-- MATERIAL TO PROCESS follows --

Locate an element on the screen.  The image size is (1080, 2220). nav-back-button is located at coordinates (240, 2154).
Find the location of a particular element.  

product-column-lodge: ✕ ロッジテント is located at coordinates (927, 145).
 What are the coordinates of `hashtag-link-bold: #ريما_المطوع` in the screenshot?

-- MATERIAL TO PROCESS concluded --
-- MATERIAL TO PROCESS follows --

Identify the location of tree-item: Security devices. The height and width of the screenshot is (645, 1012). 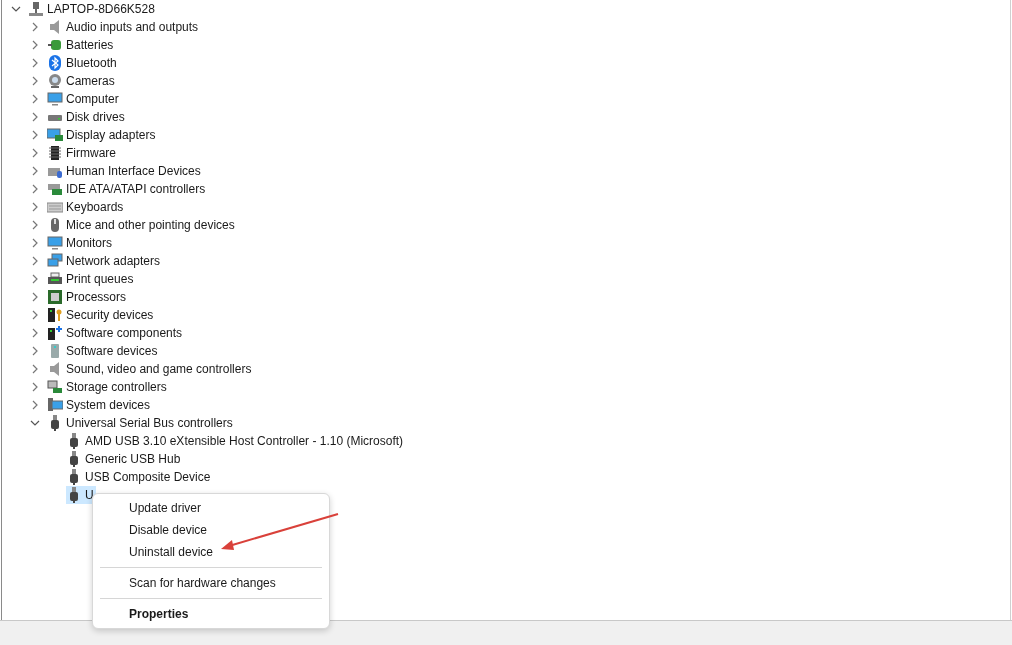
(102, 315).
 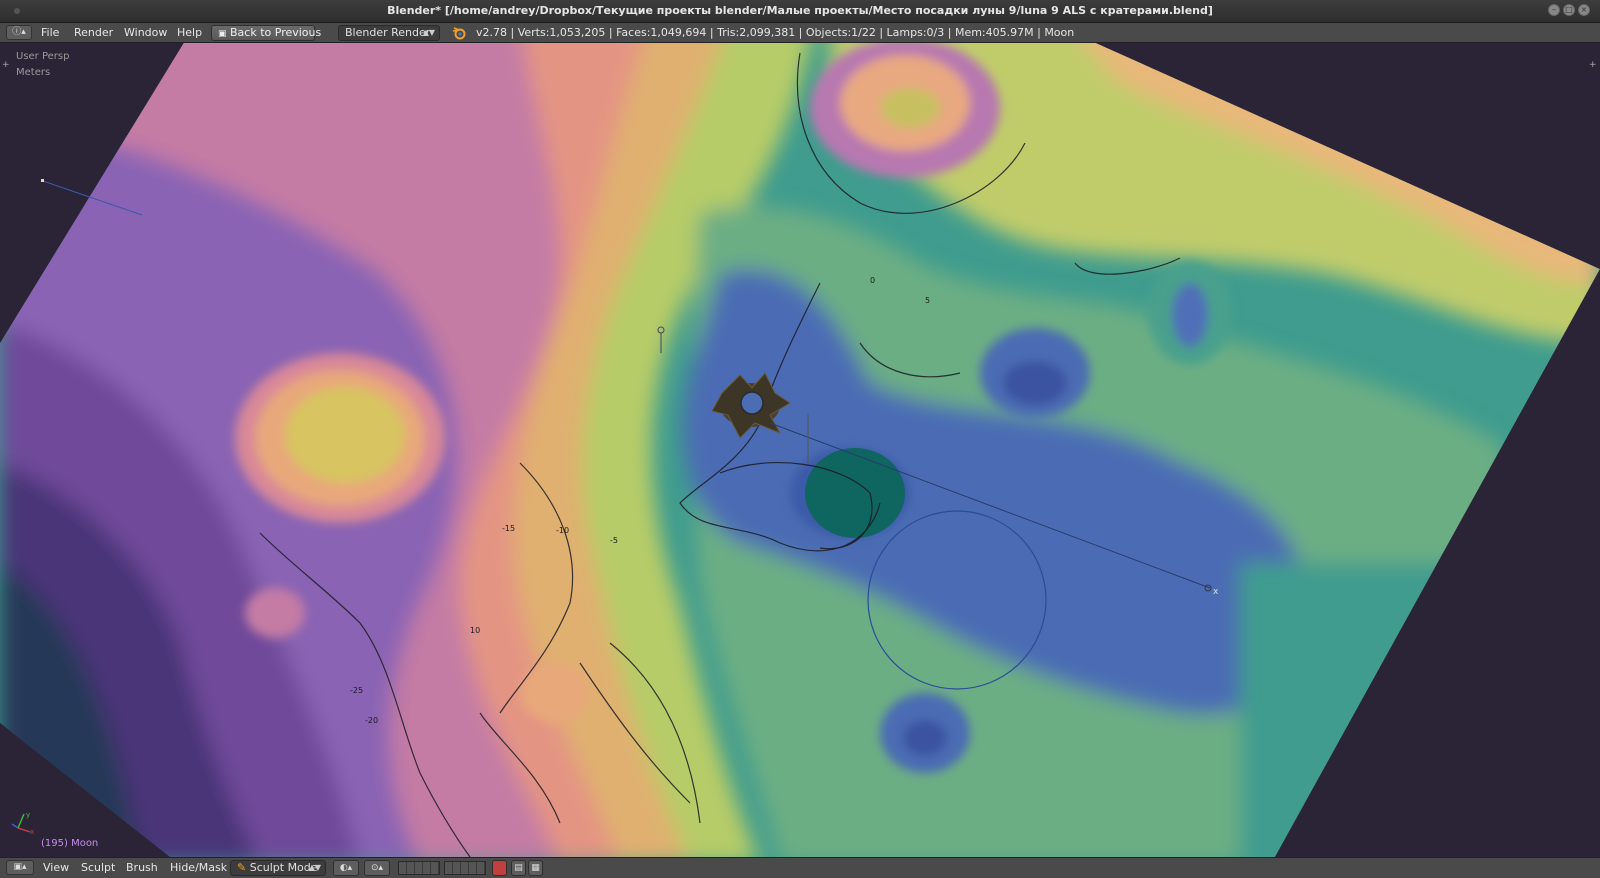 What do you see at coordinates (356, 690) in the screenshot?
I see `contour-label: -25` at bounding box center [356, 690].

-- MATERIAL TO PROCESS concluded --

Return, without any changes, the lines of the rows from the one containing "Find the location of a particular element." through the one containing "What are the", including both of those lines.

- _WRITTEN RESPONSE_
Find the location of a particular element.  

product-column-lodge: ✕ ロッジテント is located at coordinates (927, 145).
 What are the coordinates of `hashtag-link-bold: #ريما_المطوع` in the screenshot?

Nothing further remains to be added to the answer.